Over the past few years, the Lord has been gently adjusting my vision. I have learned (and am still learning - to be sure) to place my trust in who He is and not in my plan. It is truly freeing, like chains that once bound my heart falling off, to surrender the "plan" to the One who will do that which is best - always.
When I exercise that unconditional trust, it is such relief. Like a little child, I can rest in the truth that I have a Father who will never fail to love me perfectly and will guide my life with mercy, grace and wisdom.
That's what I've been thinking about this lazy Sunday afternoon.
Blessings,
Linda
11 Comments:
Yes! The way she worded it in the study I just did was something along the lines of, "Is my faith in Him, or in His manifest power in my life?" I think sometimes I confuse the two...and Who I really need is Him, not just His outworking of the "plan" (either mine or His.) Great thoughts today, Linda.

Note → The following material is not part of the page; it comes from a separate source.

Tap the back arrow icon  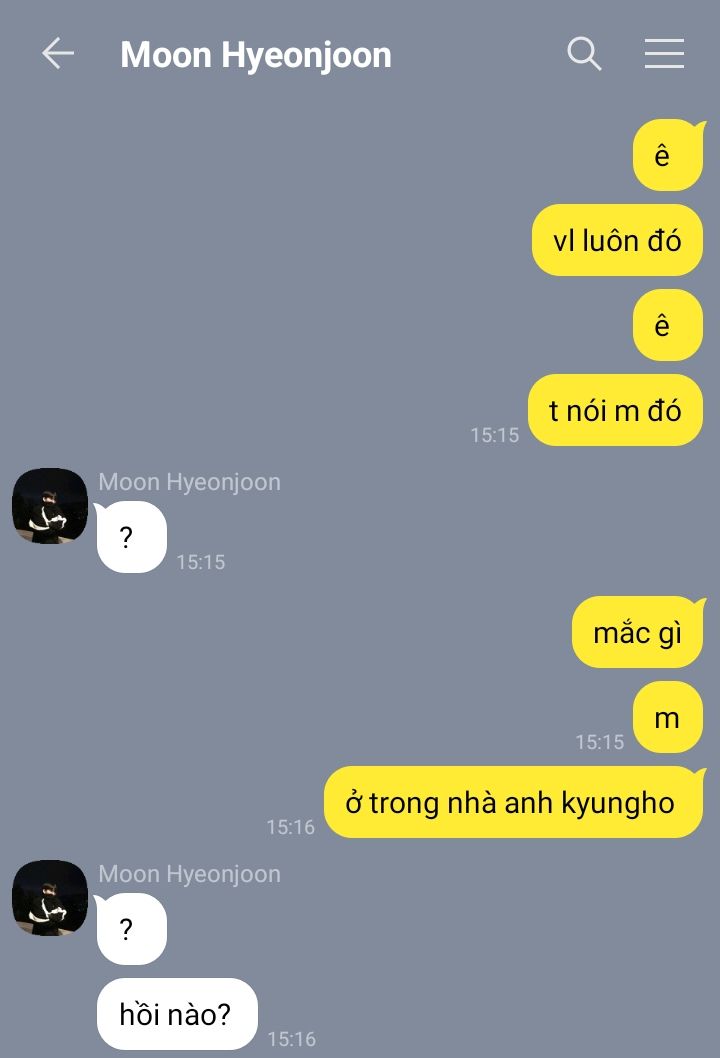coord(57,54)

I'm still learning, too, Linda. Thank you for sharing this timely and gentle reminder.
Thanks for sharing.
It rained through last night. Everything is so green. From Thursday to last night it rained and was 45 degrees most of the time. So glad the sun is out today, but know we need more rain.
Hi Linda,
A good reminder for me especially with all that is happening with our daughter.
xo
Wonderful thoughts Linda - I'm learning this truth as well.
Beth Moore can defiantly make you think. I remember when I was about five years old and we were in the mountains. We were at a swimming hole. My brother (7 years older than me, and my hero) was in the water and I was up on a high rock that the big kids jumped in from. I did not know how to swim, but when my brother yelled up to me, "Jump, I will catch you." I didn't even hesitate...I had my knees bent ready to jump when my mother grabbed me from behind. I have often thought about that 'trust' I had for him at the time, wondering if God asked me to jump...would I bend my knees without a second thought?

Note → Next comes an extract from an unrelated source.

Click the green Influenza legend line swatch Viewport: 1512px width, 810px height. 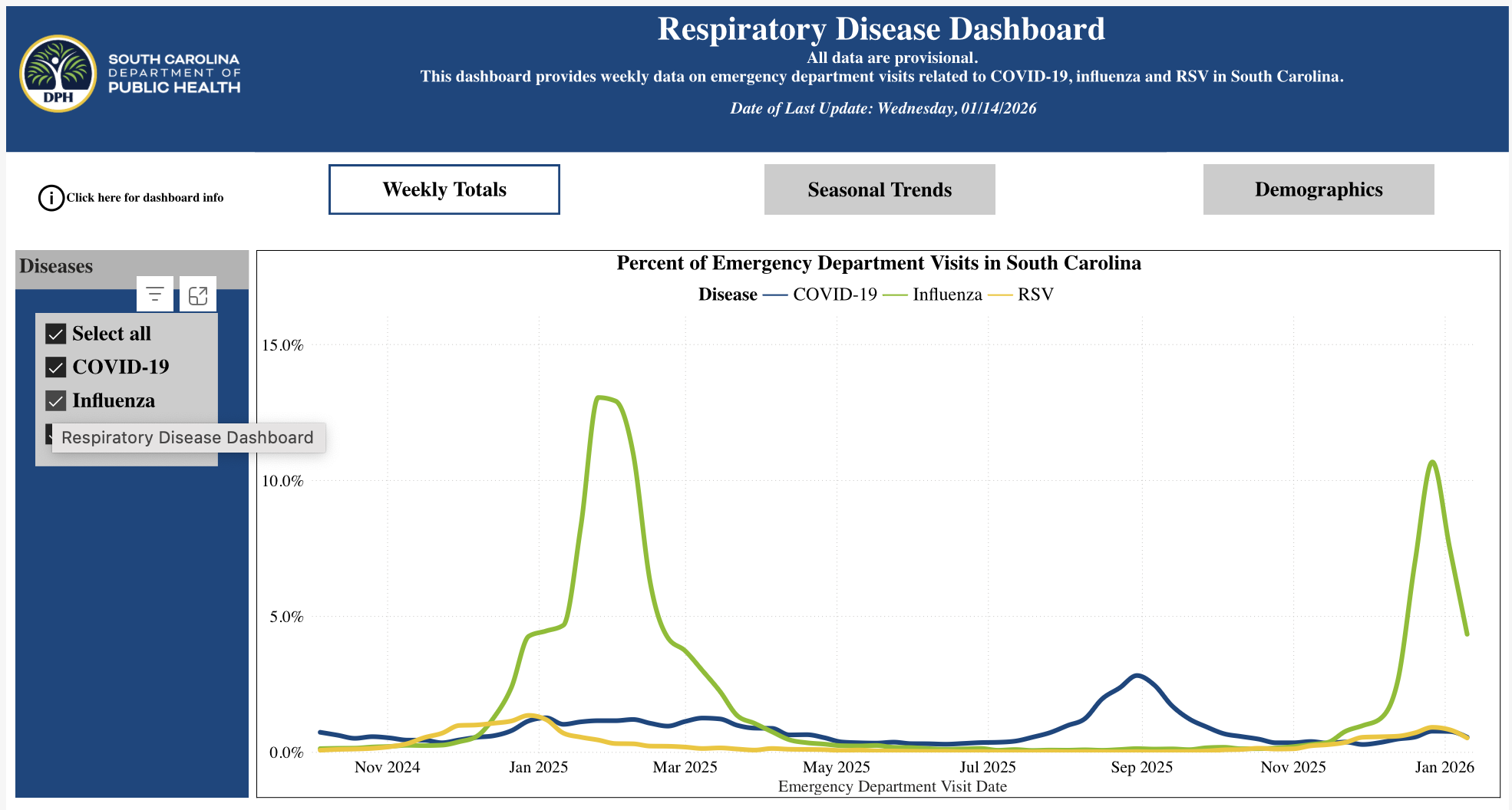(895, 295)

Great food to chew on! As always..
Hope you have a wonderful week
Love,
Jess
This is something I struggle with. I hope our church does the study in the fall.
"I trust you Lord - as long as it all works out the way I have asked You to work it out."
Oh, boy, hit me between the eyes!
Kev is still struggling with finding a job and is desperately discourged. Appreciate your prayers so much!
I'm glad you shared what you were thinking. I really needed to hear this.
This lesson has been mine, too, most especially over this past year. "But, Lord, what about our testimony? What will people think?" I would ask over and over again, the "why" of it all haunting me day and night leaving me reeling.
When the trust is fully there, the "why" doesn't even matter.